Der sich immer wiederholende Ablauf bleibt bis hin zum Spielende konstant – wir nehmen eine Mission an, führen sie durch, gucken eine Zwischensequenz an und verwalten die neu erbeuteten Items am Terminal. Was nicht konstant bleibt, sind die individuell gestalteten Bosse, die neben der Angst auch eine gewisse Ästhetik verspüren lassen, doch dazu später mehr. Mit größeren Bossen kommt mehr Strategie in den Kämpfen zum Vorschein, da wir uns auf spezifische Körperteile unseres Gegners konzentrieren können, um individuelle Items zu erbeuten. Unser „God Arc“ hat unter anderem die Fähigkeit die Monster zu fressen, um elementare Patronen zu erhalten, die wiederum mehr Schaden verursachen und den Kampf mit Leichtigkeit beenden können.
Apocalypse Now
Trotz der verfallenen Welt, kaputten Hochhäusern und Nahrungsknappheit schafft es die Menschheit trotz der Apokalypse und dank der Industrialisierung ein Luxusleben zu führen. Dementsprechend sehen auch die Räumlichkeiten aus, in denen sich unsere Kadetten befinden und ihren Alltag beschreiten. Doch kaum hat man die Komfortzone verlassen, wird man auf dem Kampffeld mit der Realität konfrontiert und das schafft „God Eater 2: Burst Rage“ auf jeden Fall mit ihrer stimmigen Kulisse, auch wenn ich mir hier und da mehr Details erhofft habe, zumal einige Plattformen wie graue Würfel ausschauen, während andere Texturen detailreich erscheinen. In diesen Punkten merkt man einfach, dass der Titel ursprünglich für die Handheld-Plattformen gedacht war.

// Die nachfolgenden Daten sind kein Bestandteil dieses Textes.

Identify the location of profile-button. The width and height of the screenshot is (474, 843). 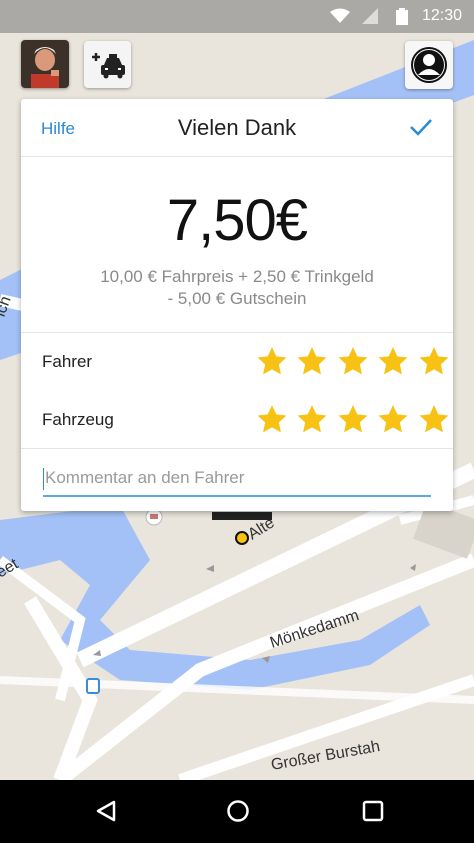
(429, 65).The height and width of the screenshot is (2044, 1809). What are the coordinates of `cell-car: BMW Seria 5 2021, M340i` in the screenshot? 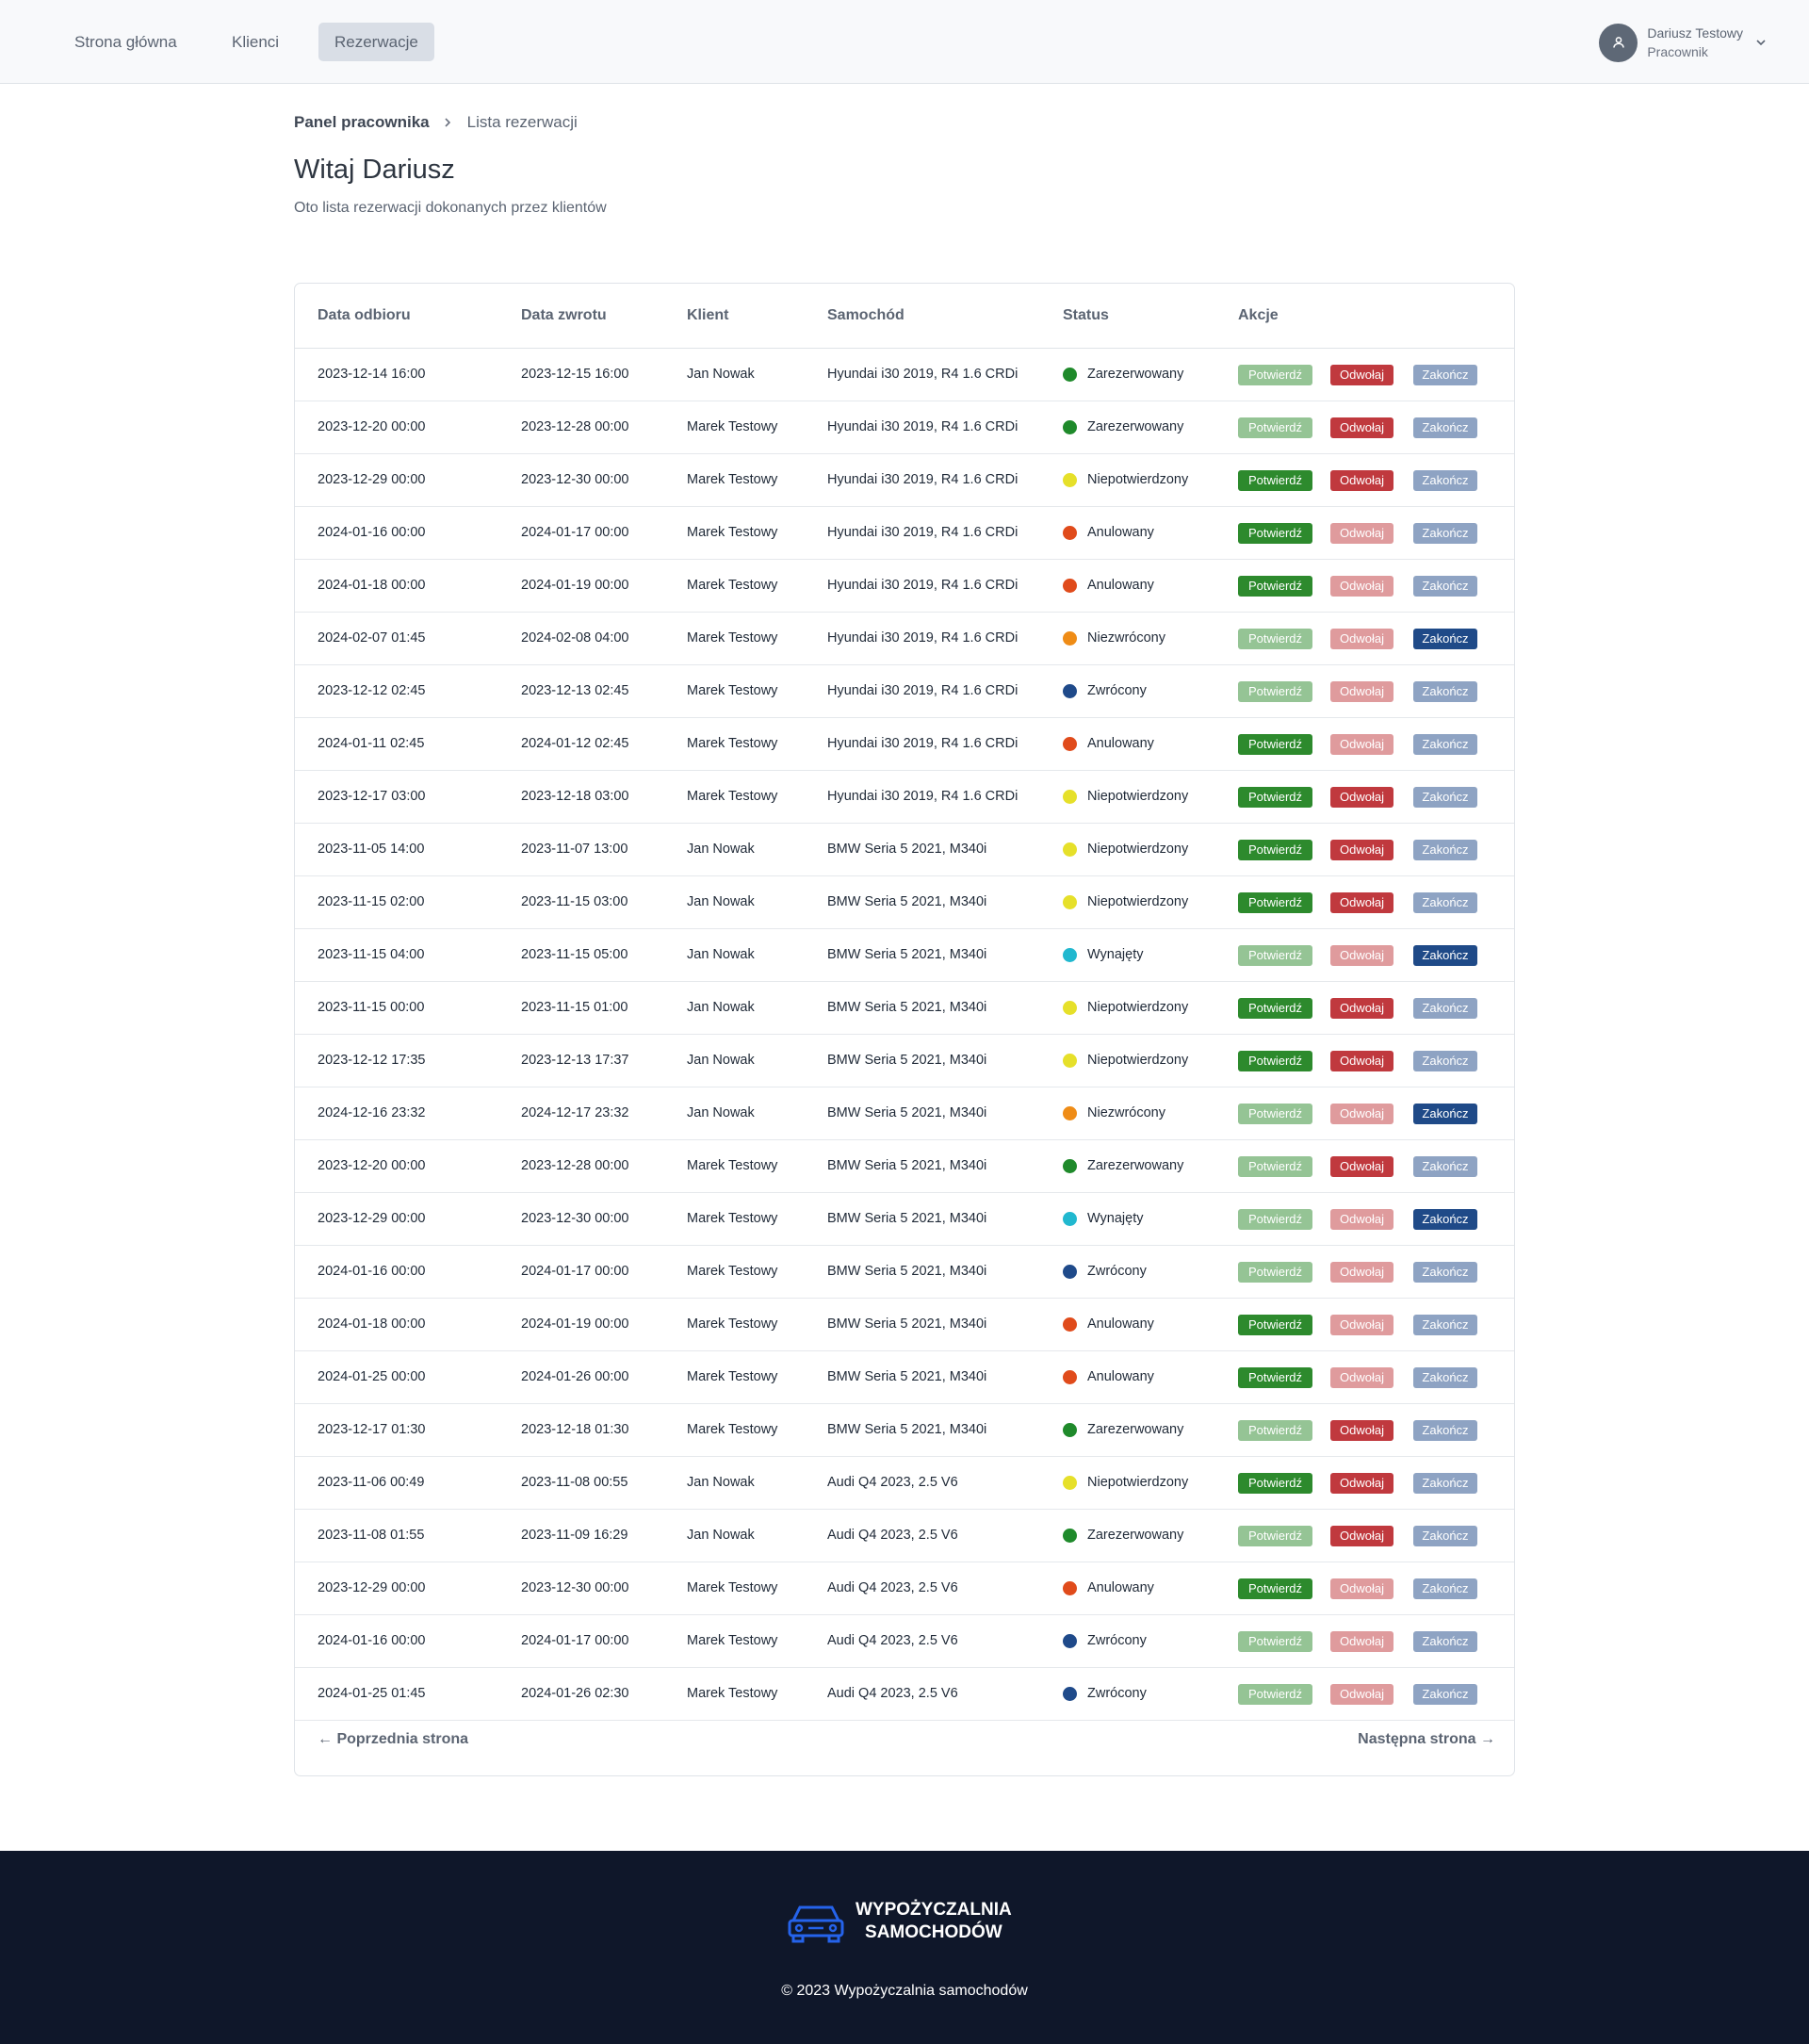 It's located at (907, 1324).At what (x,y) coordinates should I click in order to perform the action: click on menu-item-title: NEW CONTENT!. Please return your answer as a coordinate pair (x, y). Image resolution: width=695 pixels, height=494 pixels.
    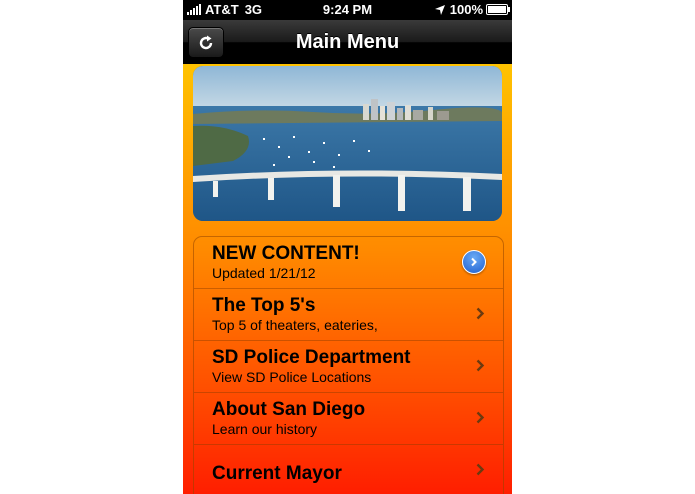
    Looking at the image, I should click on (286, 254).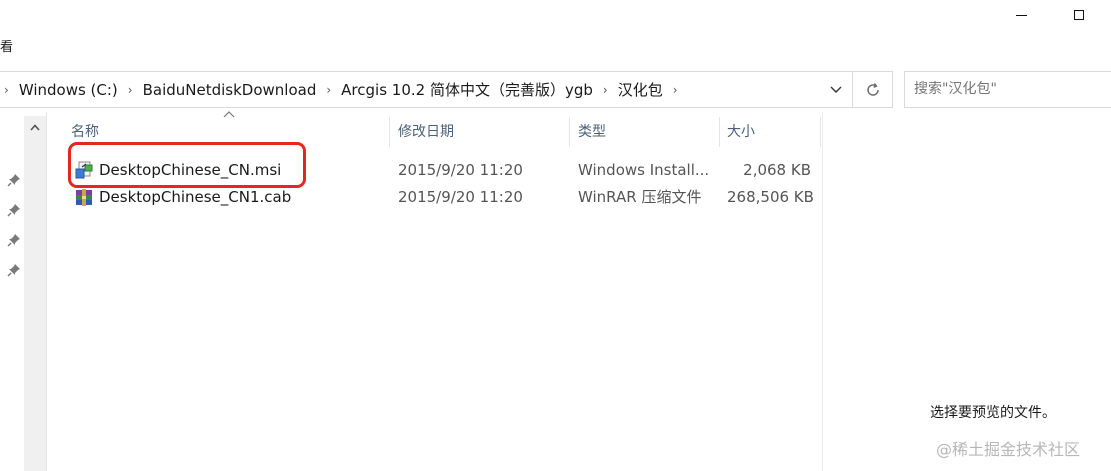 The image size is (1111, 471). Describe the element at coordinates (6, 48) in the screenshot. I see `ribbon-tab-view: 看` at that location.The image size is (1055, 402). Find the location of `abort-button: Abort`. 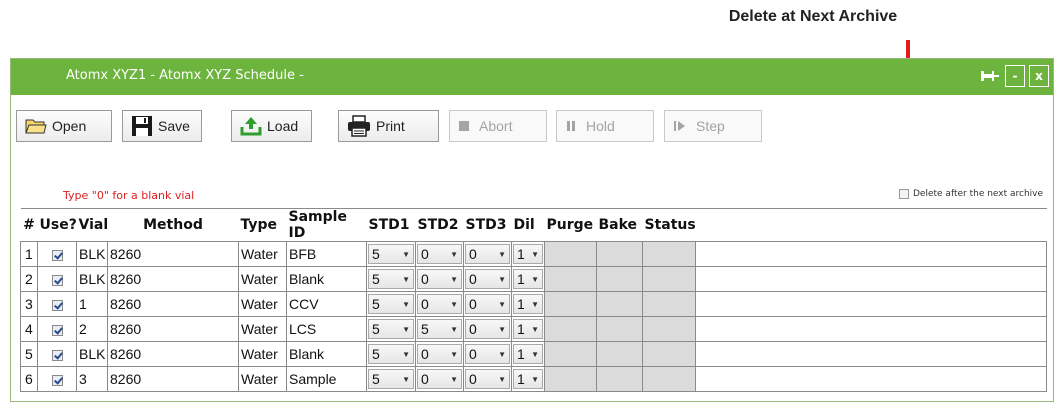

abort-button: Abort is located at coordinates (498, 126).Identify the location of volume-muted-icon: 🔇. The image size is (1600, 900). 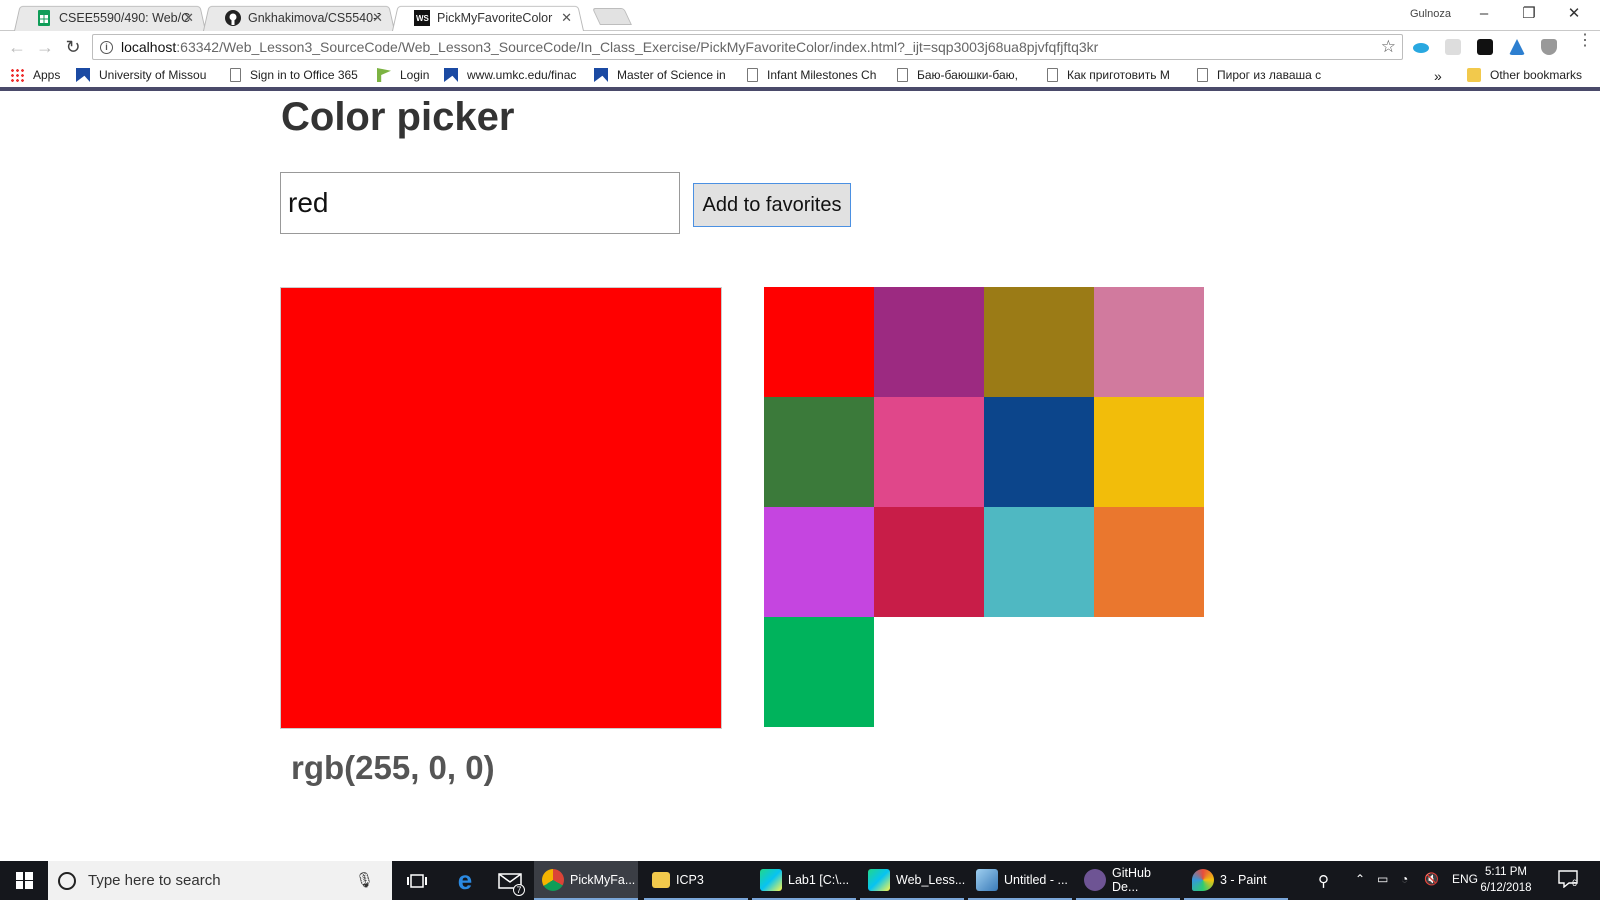
(1432, 879).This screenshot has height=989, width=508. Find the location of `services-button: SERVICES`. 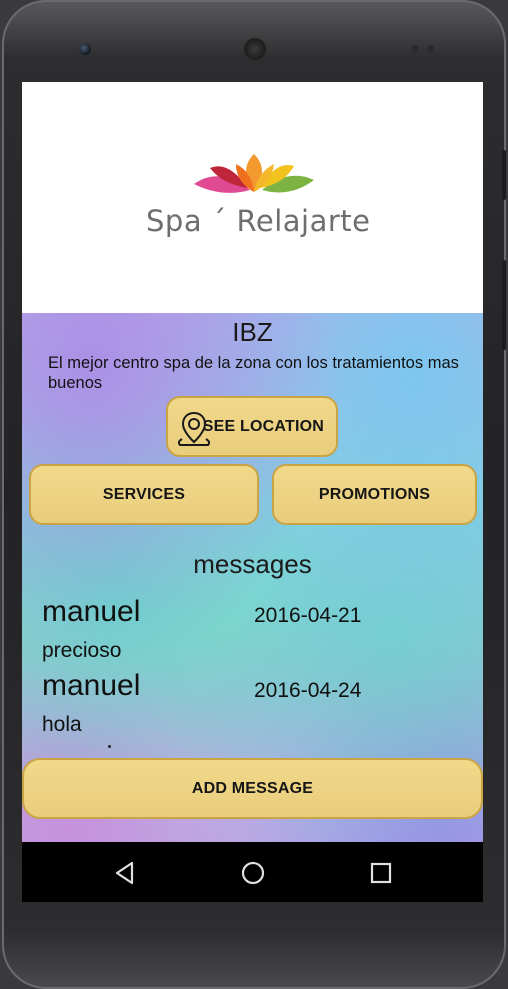

services-button: SERVICES is located at coordinates (144, 494).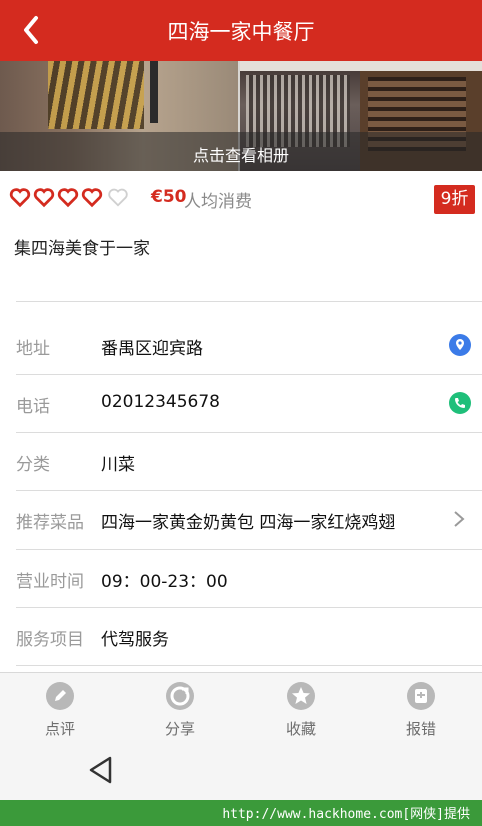 The width and height of the screenshot is (482, 826). What do you see at coordinates (301, 696) in the screenshot?
I see `star-icon` at bounding box center [301, 696]. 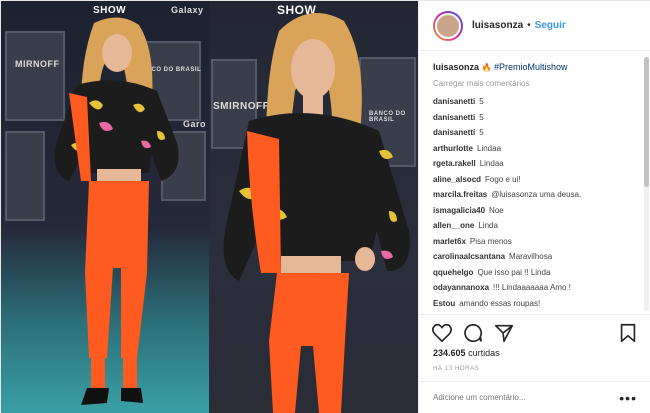 I want to click on bookmark-icon, so click(x=628, y=333).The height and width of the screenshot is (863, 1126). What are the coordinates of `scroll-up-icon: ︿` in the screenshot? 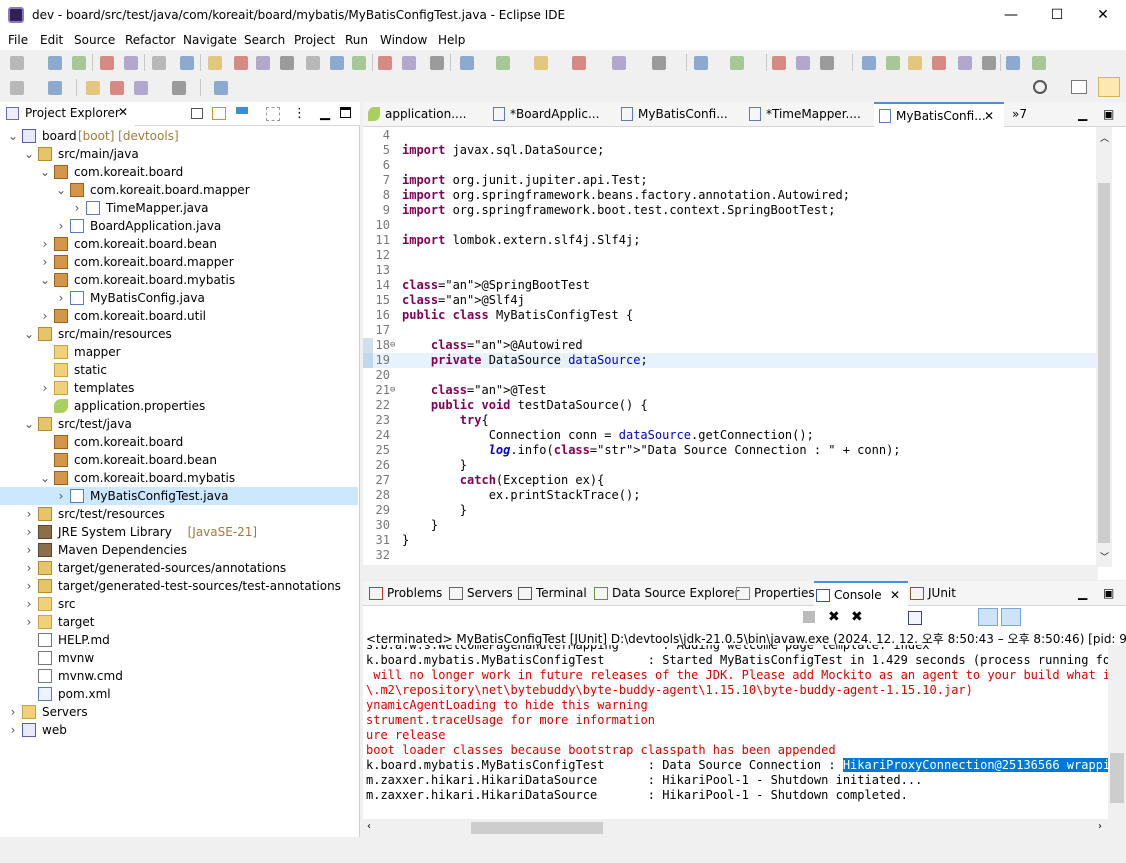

Die Zwischensequenzen sind hier und da stimmig animiert und wissen jeden Animefan zu beeindrucken, während die normalen Cutscenes mehr an Mimik und Charaktergefühl vertragen könnten. Dass die Grafik hochskaliert ist, erkennt man deutlich an den kantigen Umrissen der Charaktere und den teils schwammigen Texturen, wobei auch hier die FPS stets konstant bleibt und das Spielen an sich dadurch schon mehr Spaß bereitet. Richtig cool ist das Waffendesign, was durch durch seine Einzigartigkeit beeindruckt. In keinem anderen Spiel hat man die Waffen so sehr in den Mittelpunkt gerückt, wie in „God Eater“, da nicht nur die Grüße, sondern das Aussehen der riesigen Schwerter bzw. Sensen eine enorme Energie ausstrahlen. Leider hatte ich das Gefühl, dass bei den Kombos der flüssige Übergang zwischen den einzelnen Bewegungen fehlt, wodurch sich nicht nur die Optik, sondern auch die Steuerung etwas kantig anfühlt.
Die Lokalisierung hingegen begrenzt sich nur auf der optischen Ebene – deutsche Synchronisationen sucht man bei „God Eater 2: Rage Burst“ vergebens und das ist normalerweise auch gut so. Die englischen Sprecher haben ganze Arbeit geleistet und müssen sich nicht hinter den japanischen Stimmen verstecken, wobei diese Alternative gegeben ist. Die musikalische Untermalung gelingt dieses Mal ebenso gut, wie dies beim ersten Teil gewesen ist. Teilweise habe ich dieselben Soundtracks heraushören können, was nicht unbedingt schlecht ist – wer sagt, dass man dieselben Tracks nicht noch einmal nehmen kann?